I'm a beginner learning how to webscrape using Scrapy in Python. Can someone point out what's wrong? My goal is to scrape all the subsequent pages.

from indeed.items import IndeedItem
import scrapy

class IndeedSpider(scrapy.Spider):
    name = "ind"
    allowed_domains = ["https://www.indeed.com"]
    start_urls = ['https://www.indeed.com/jobs?q=analytics+intern&start=']

    def parse(self, response):
        job_card = response.css('.jobsearch-SerpJobCard')
        for job in job_card:
            item = IndeedItem()

            job_title = job.css('.jobtitle::attr(title)').extract()
            company_name = job.css('.company .turnstileLink::text').extract()
            if not company_name:
                company_name = job.css('span.company::text').extract()

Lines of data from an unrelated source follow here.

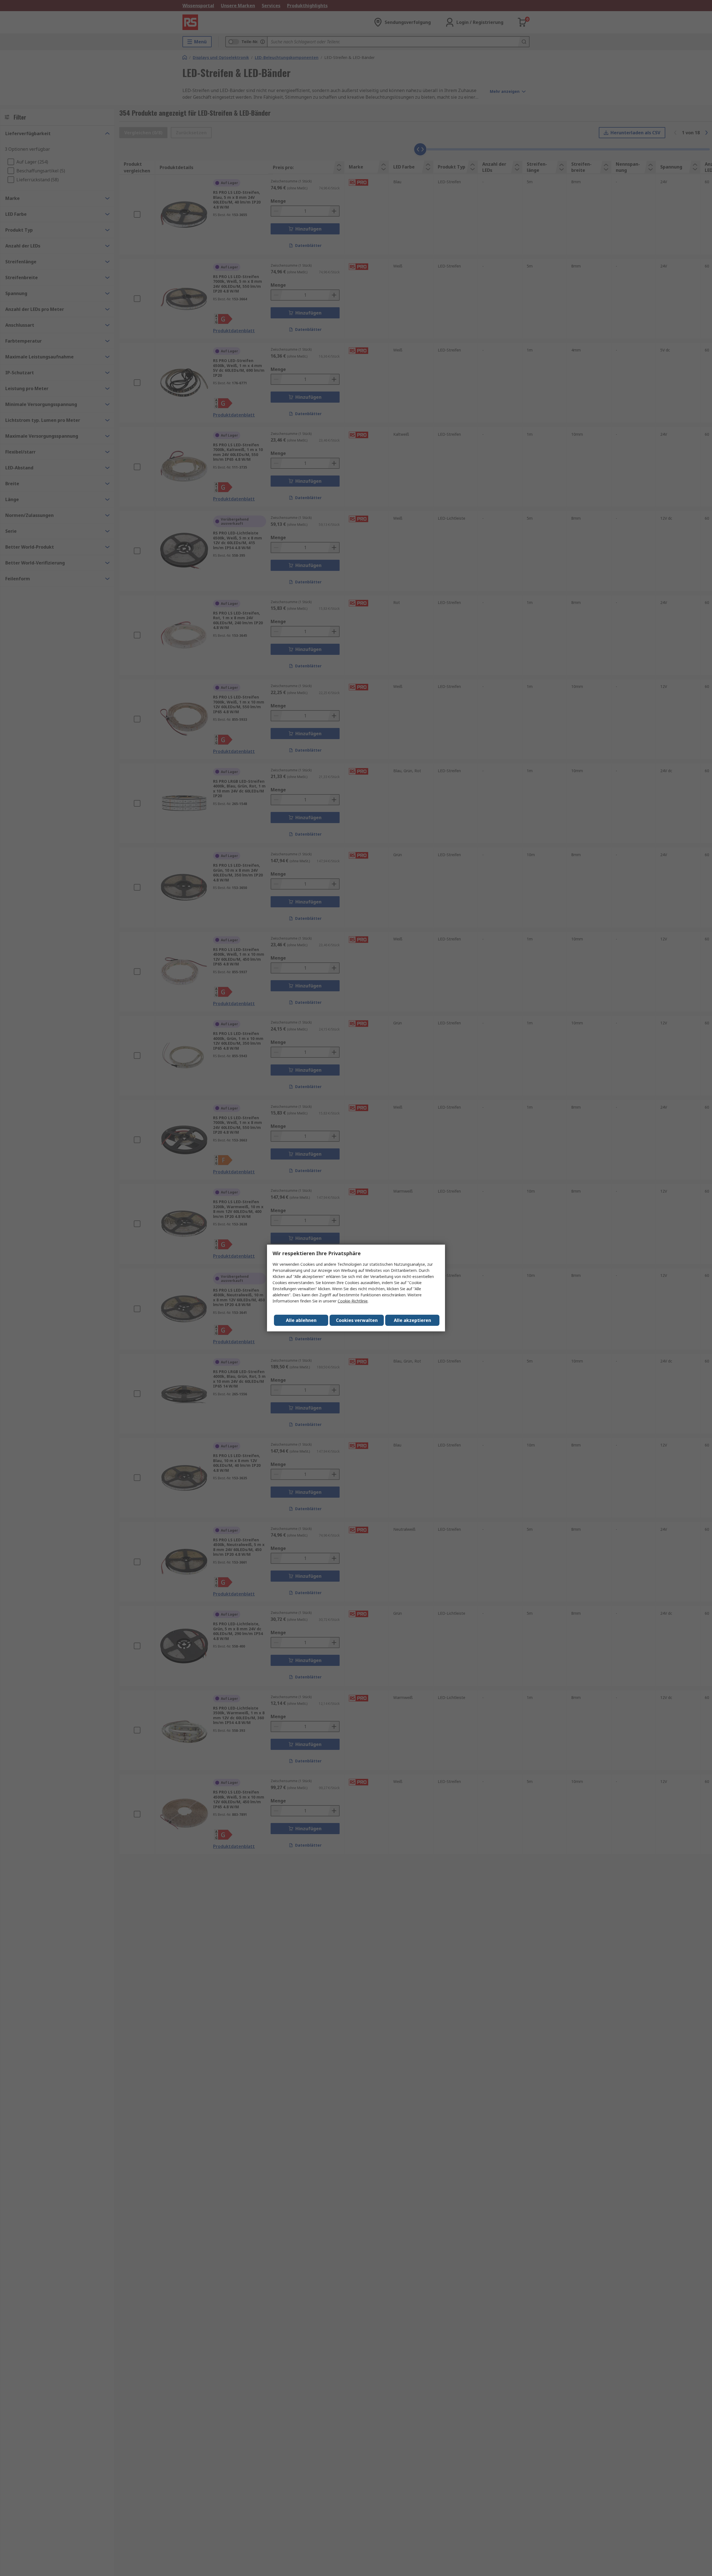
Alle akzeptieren (412, 1320)
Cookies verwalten (357, 1320)
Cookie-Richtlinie (353, 1301)
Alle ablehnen (301, 1320)
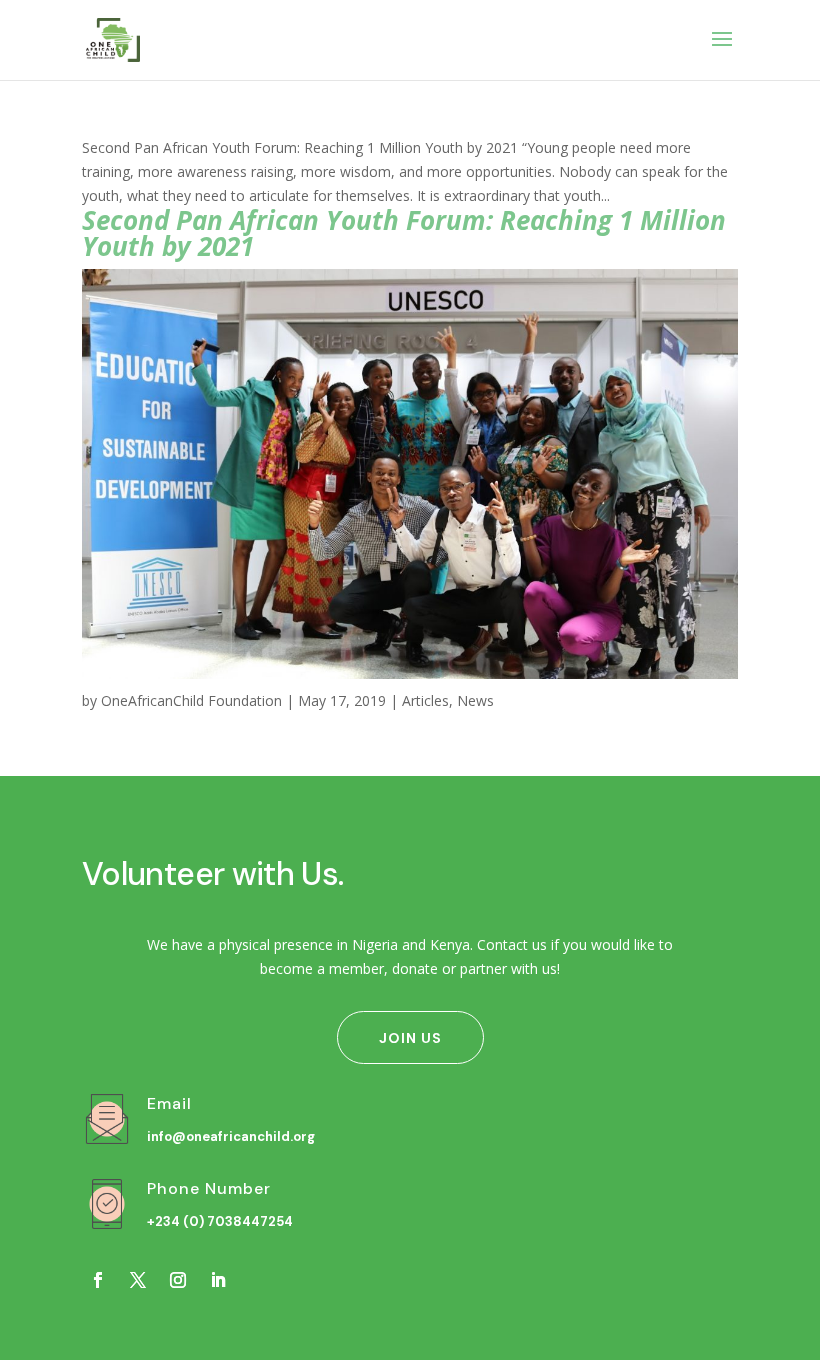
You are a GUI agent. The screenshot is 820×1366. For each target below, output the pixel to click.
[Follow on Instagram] (178, 1280)
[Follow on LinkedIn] (218, 1280)
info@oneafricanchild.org (231, 1136)
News (475, 700)
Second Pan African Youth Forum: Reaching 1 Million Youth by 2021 (404, 233)
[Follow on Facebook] (98, 1280)
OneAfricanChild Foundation (191, 700)
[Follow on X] (138, 1280)
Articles (425, 700)
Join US (410, 1038)
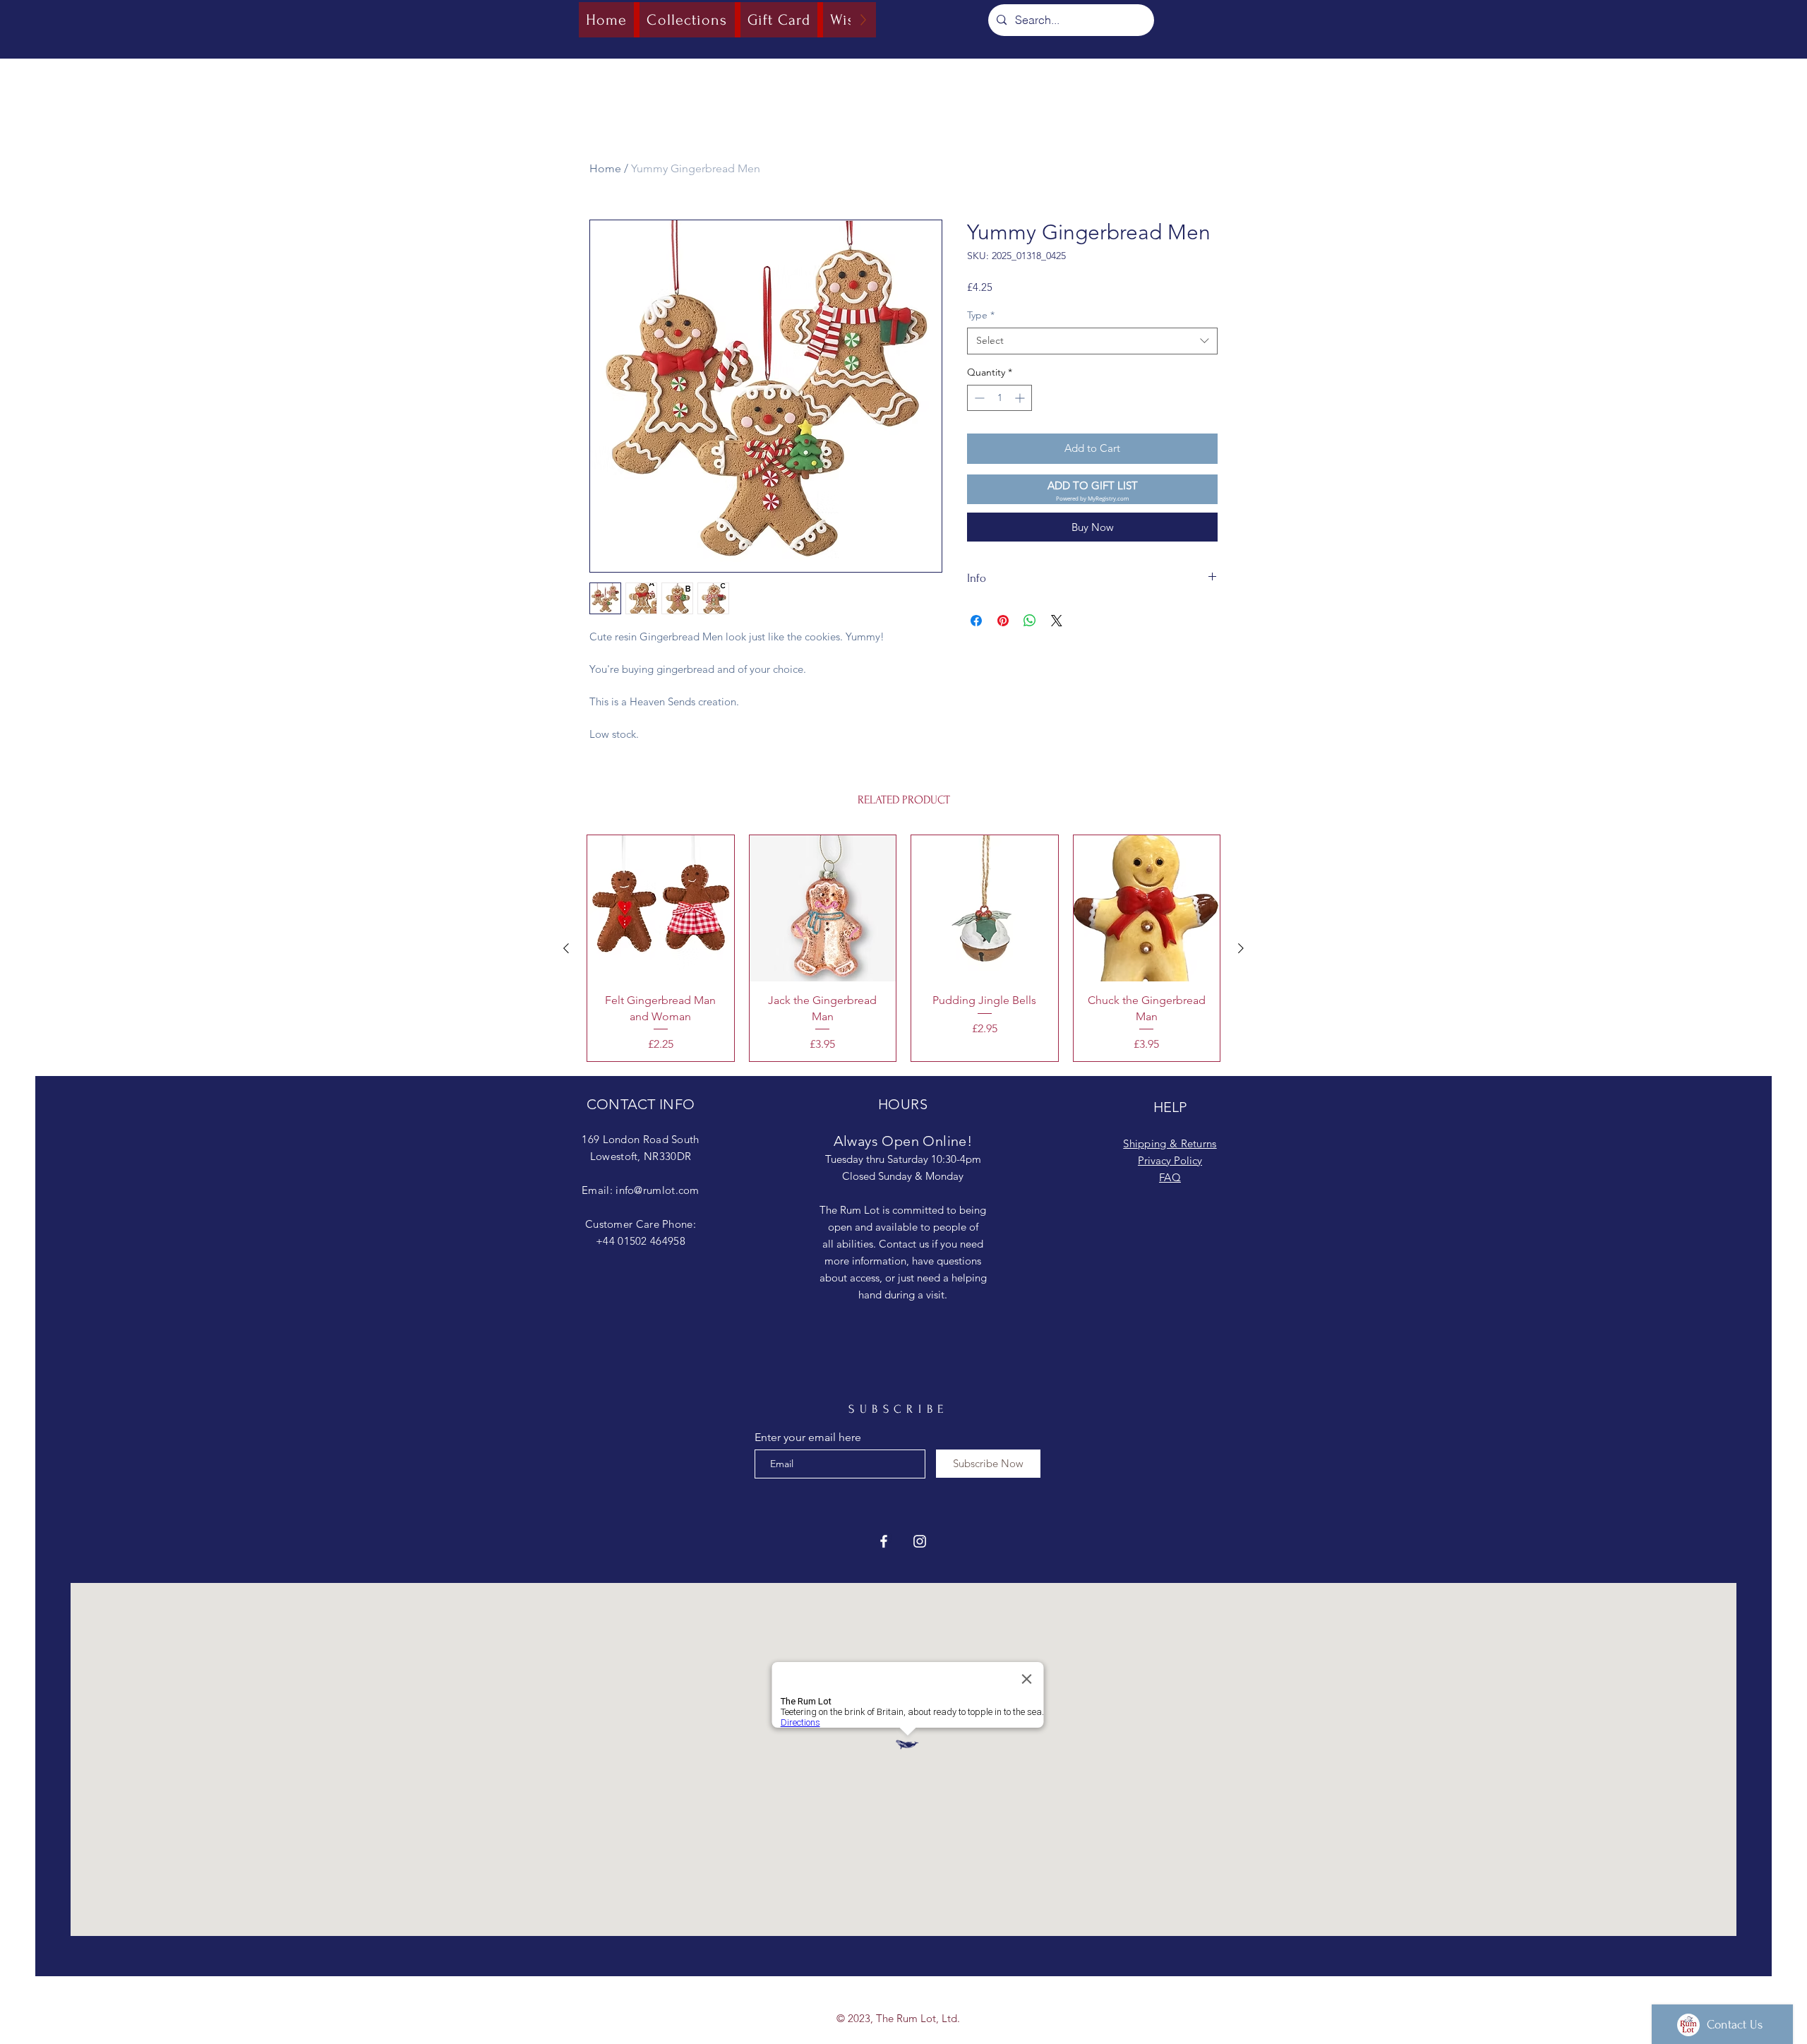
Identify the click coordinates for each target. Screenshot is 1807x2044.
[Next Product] (1240, 948)
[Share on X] (1056, 620)
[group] (903, 948)
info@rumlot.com (658, 1190)
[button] (1092, 489)
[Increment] (1021, 398)
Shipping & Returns (1169, 1143)
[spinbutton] (999, 398)
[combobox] (1092, 341)
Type (981, 315)
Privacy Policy (1170, 1160)
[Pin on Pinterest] (1003, 620)
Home (605, 168)
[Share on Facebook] (976, 620)
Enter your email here (808, 1437)
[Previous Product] (566, 948)
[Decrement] (978, 398)
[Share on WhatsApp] (1029, 620)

            item['job_title'] = job_title
            item['company_name'] = company_name
            yield item

        next_page_extension = response.css('ul.pagination-list a::attr(href)').get()
        if next_page_extension is not None:
            next_page = response.urljoin(next_page_extension)
            yield scrapy.Request(next_page, callback=self.parse)
filo babo
  • 31
  • 1
  • Hi! We need more details! What is going wrong? Do it run and not give you the output you expect, or does it report some error? – tomjn Apr 26 '21 at 10:31
  • You have two problems. First, `allowed_domains` shouldn't include `"https://www."` (see [here](https://docs.scrapy.org/en/latest/topics/spiders.html#scrapy.spiders.Spider.allowed_domains)). Second, your `next_page_extension` is always picking the first item in the navigation. For the second page this sends `scrapy` back to page 1, which it will filter as a duplicate request. – tomjn Apr 26 '21 at 16:43

2 Answers2

0

Your code looks pretty good overall, but I can see two issues with it:

1 - The allowed_domains property expects us to provide a domain only, not a full URL. Running it as is, you might see something like this in your logs:

2021-04-28 21:10:55 [scrapy.spidermiddlewares.offsite] DEBUG: Filtered offsite request to 'www.indeed.com': <GET https://www.indeed.com/jobs?q=analytics+intern&start=10>

That means Scrapy is ignoring that request, as it doesn't meet the allowed domains. To fix that, use simply:

allowed_domains = ["indeed.com"]

(more about it)

2 - The selector you're using for the pagination will match always the first link from the pagination widget. You could try using .getall() instead, or get the anchor marked as "Next". Eg:

next_page_extension = response.css(
    'ul.pagination-list a[aria-label=Next]::attr(href)'
).get()

Thiago Curvelo
  • 3,711
  • 1
  • 22
  • 38
-1

The content on that site is dynamically generated using JavaScript. Scrapy alone doesn't handle JavaScript. You'd need something like Selenium + Scrapy, Splash + Scrapy, as Scrapy docs suggest, or other means. Selenium is more beginner friendly and there plenty of tutorials on how to use it with Scrapy

St_Mute
  • 57
  • 3